Please rewrite the stretch of the sister memories that begins at "Me and my sister." and stops after "play by myself.", putting "dolls" in place of "Barbies".

___ Text provided

Me and my sister. |
A Memory:
She's begging me to stop but I won't. This is how I like to play Barbies and it's exciting. Her way is boring. She just wants them to change dresses and go to parties, I want them to have backstories and motivations and sex with each other. She tells me I'm gross and she's going to hit me if I don't stop it. I don't care this time, I'll just tell mom if she hits me. She stomps off dramatically and I play by myself.
A Memory:
We are on an airplane headed to Toronto. Just her and me, holding hands with equal parts excitement and nervousness as the city's beautiful skyline comes into view. It's nighttime and the CN Tower looks like a toy from here. We want to stay in this moment for hours, almost there but not there yet. Visiting our dad is only fun on the surface. We aren't comfortable there and nobody really loves us the way we know mom does. I look at my little sister as she stares out the window and I hope she doesn't try to stand up for herself, or for mom, again. Getting us in trouble with her need to stick up for what's fair and right. I let go of her hand and start tidying up our seats.
A Memory:
I'm alone on the swings during recess, singing to myself. The sound of all the children playing around me is distracting and makes my voice sound pretty. I see her break from a group of kids, all younger than me, and run in my direction. I try not to notice her, I'm having fun alone. She calls my name and I'm annoyed. She begs me to help, someone my age is bullying them and she told her friends that I would take care of it, that her big sister would step in and make everything alright. I'm afraid of the kids my age so I tell her to go away. Can't she see I'm busy?
A Memory:
She's so comfortable and happy playing with our new brothers. She wraps them in blankets and tries to tell them the rules but none of them understand. They are from families who drank alcohol and hurt each other and they all have disabilities. I don't know why mom adopted them and I don't like learning about them. But she's so comfortable and I don't know my role. She tells them and plays with them and even gets frustrated with them in ways that seem like she doesn't care about disabilities. Does that make me a better big sister? Because I'll be careful and skirt the issues? I don't know my role and she isn't playing with me anymore.
A Memory:
The teen years. We are like the wind and the leaf. Necessary to each other, dancing together, craving the attention that comes with the unpredictable twists and turns of our pairing but afraid of it also. We don't always know who is the wind or who is the leaf but we always dance, duck and weave, disappear into the piles and gusts of unfamiliar leaves and winds, but find each other again. These memories are more private. They are ours even when they aren't the same.
A Memory:
I have children and she loves them almost as much as I do. Maybe just as much as I do but differently. She watches me with them and tells me I'm wonderful. I accept her words and the invitations to sleep in her guest room. She pays for everything and I let her. My children love her and I love her and I know how lucky we are to have her. She plays with us the way she taught me to play with our brothers. No judgements, no fear, no careful words or skirting issues. She wraps my boys in blankets and we know we're safe with her.
A Memory:
Her daughters are beautiful. I will do anything for them because I know she would hurt if they hurt. She is a mom now too and I am overflowing with happiness and fear. I know what this is. Being a mom is all encompassing and the greatest hardest scariest thing in the world. She now has so much more to lose but only because she has so much more to love. I would get off the swing for them; for her. I hope I never have to get off the swing for them.

______
___ Data entries

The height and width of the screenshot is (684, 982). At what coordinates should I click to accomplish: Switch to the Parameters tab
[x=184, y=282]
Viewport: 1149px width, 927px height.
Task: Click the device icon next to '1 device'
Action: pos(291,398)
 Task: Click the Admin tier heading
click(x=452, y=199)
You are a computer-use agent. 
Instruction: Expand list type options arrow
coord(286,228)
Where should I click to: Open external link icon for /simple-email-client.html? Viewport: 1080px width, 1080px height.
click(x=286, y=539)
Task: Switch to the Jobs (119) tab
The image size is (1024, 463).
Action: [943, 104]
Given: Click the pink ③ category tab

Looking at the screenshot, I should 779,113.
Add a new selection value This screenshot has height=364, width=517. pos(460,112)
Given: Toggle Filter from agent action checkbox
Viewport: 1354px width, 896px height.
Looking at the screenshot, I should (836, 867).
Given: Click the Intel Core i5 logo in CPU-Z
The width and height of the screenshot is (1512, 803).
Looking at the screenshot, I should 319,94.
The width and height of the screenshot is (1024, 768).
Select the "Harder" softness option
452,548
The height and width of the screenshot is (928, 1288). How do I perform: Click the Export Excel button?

______

Result of the task:
Me and my sister. |
A Memory:
She's begging me to stop but I won't. This is how I like to play dolls and it's exciting. Her way is boring. She just wants them to change dresses and go to parties, I want them to have backstories and motivations and sex with each other. She tells me I'm gross and she's going to hit me if I don't stop it. I don't care this time, I'll just tell mom if she hits me. She stomps off dramatically and I play by myself.